What to produce: Edit the forum post on growing mosses and lichens by copying it starting at "## schmiggle" and ending at "she would know).", with "terrarium" changed to "glass jar".

[Opening Page excerpt section]

Could we have some pictures of the lichen on the logs? An ID would be nice before I say anything at all.


----------



## schmiggle

So I asked that person about lichens, and she said she never grew them...and that they're almost impossible to grow in a terrarium. Apologies. (If anyone wants information on lichen systematics, I'm sure she would know).

I can't easily give advice, other than that I would guess that kefir and things like it are unlikely to be helpful because one of the primary sources of nutrition in them is lactose, which it's likely that the lichens can't easily digest. You might try orchid fertilizer--orchids and lichens (and mosses, depending on where they were growing) have similarly nutrient poor environments. One of the most important things is to make sure your substrates are the same as the ones you found everything on--lichens are extremely substrate specific, and I think mosses can be too. I would suggest some kind of fertilizer--otherwise, even if your mosses and lichens (especially lichens) are doing wonderfully well, they'll naturally grow about 1mm per year. If you fertilize, just be careful about the quantity, or your mosses and lichens could be burned.

[Closing Page excerpt section]
[Opening Given entries section]

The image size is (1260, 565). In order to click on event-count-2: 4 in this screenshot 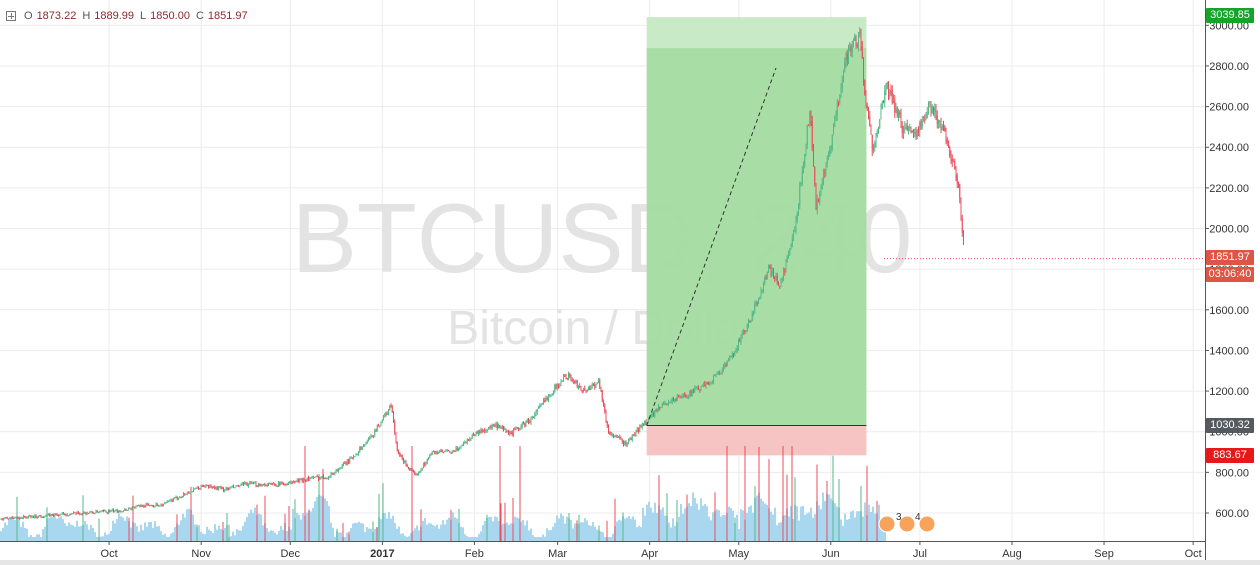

[Closing Given entries section]
[Opening Given entries section]

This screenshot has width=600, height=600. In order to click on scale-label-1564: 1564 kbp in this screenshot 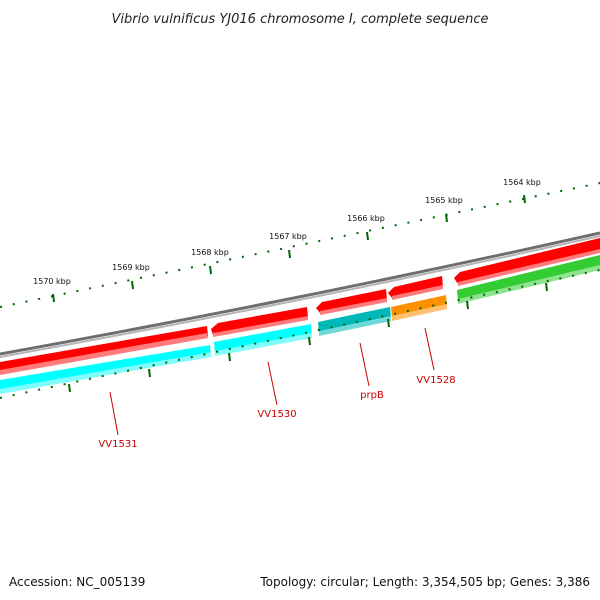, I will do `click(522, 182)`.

[Closing Given entries section]

Solution for this exercise:
## schmiggle

So I asked that person about lichens, and she said she never grew them...and that they're almost impossible to grow in a glass jar. Apologies. (If anyone wants information on lichen systematics, I'm sure she would know).